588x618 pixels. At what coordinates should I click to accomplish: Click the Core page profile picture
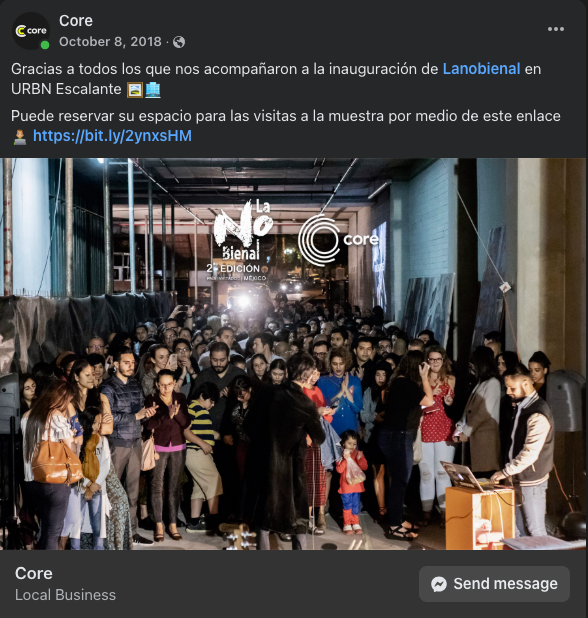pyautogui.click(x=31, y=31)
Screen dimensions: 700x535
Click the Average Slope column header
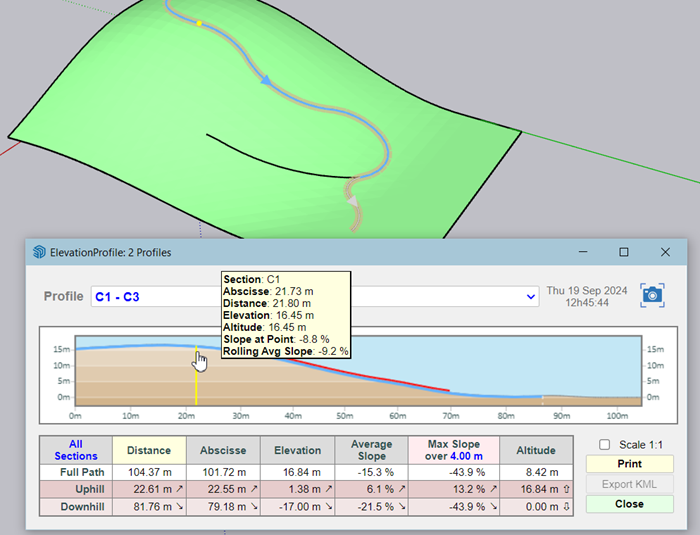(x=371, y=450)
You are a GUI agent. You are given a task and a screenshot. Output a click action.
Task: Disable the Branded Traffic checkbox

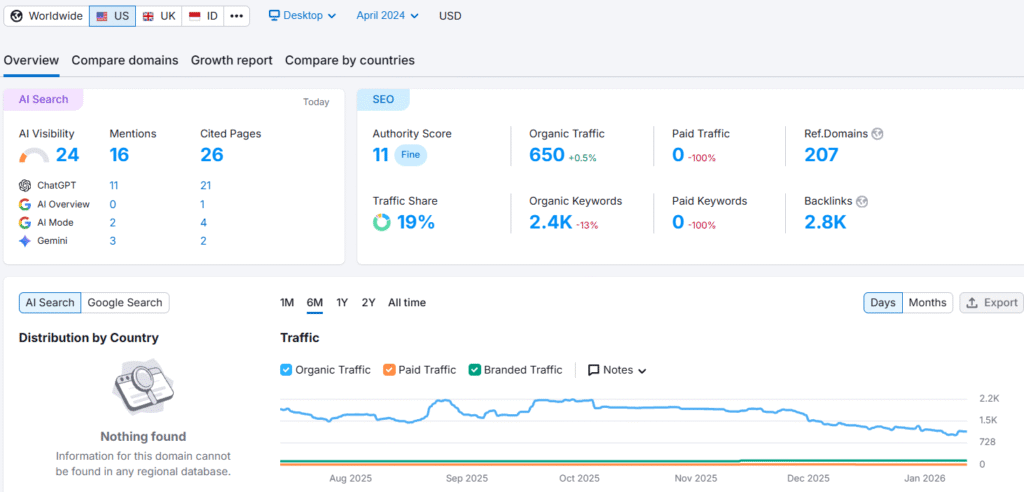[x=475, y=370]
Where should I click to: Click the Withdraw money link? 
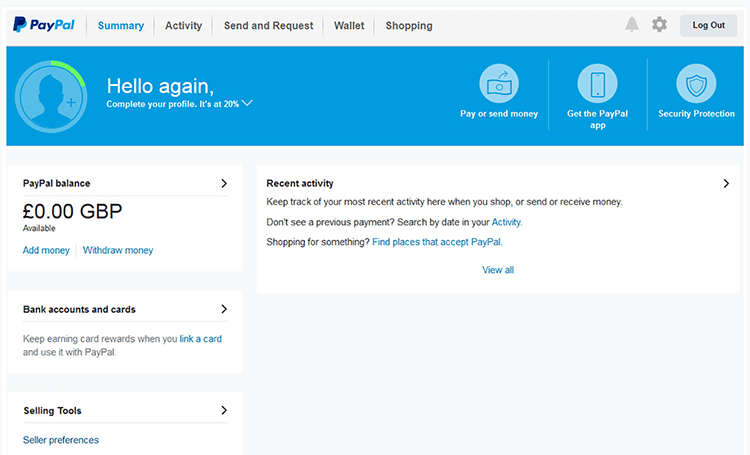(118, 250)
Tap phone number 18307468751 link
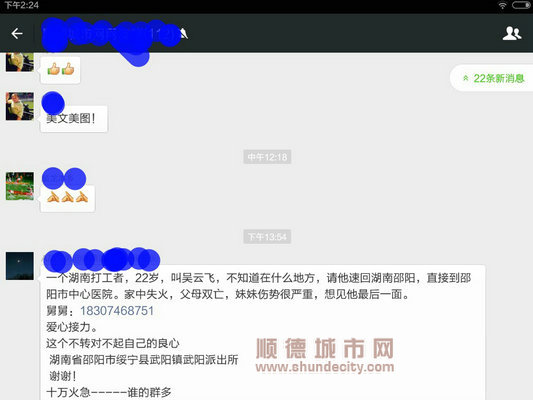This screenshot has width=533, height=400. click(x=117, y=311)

(WORK TASK)
For this exercise, retype exactly, and only, the lines from the line with "You are a GUI" through the last line of the material above, both included. Pictures stay out.

(REPLY)
You are a GUI agent. You are given a task and a screenshot. Output a click action.
Task: Disable the Branded Traffic checkbox

[x=475, y=370]
Where should I click to: Click the Withdraw money link? 
(118, 250)
Tap phone number 18307468751 link
This screenshot has width=533, height=400. click(x=117, y=311)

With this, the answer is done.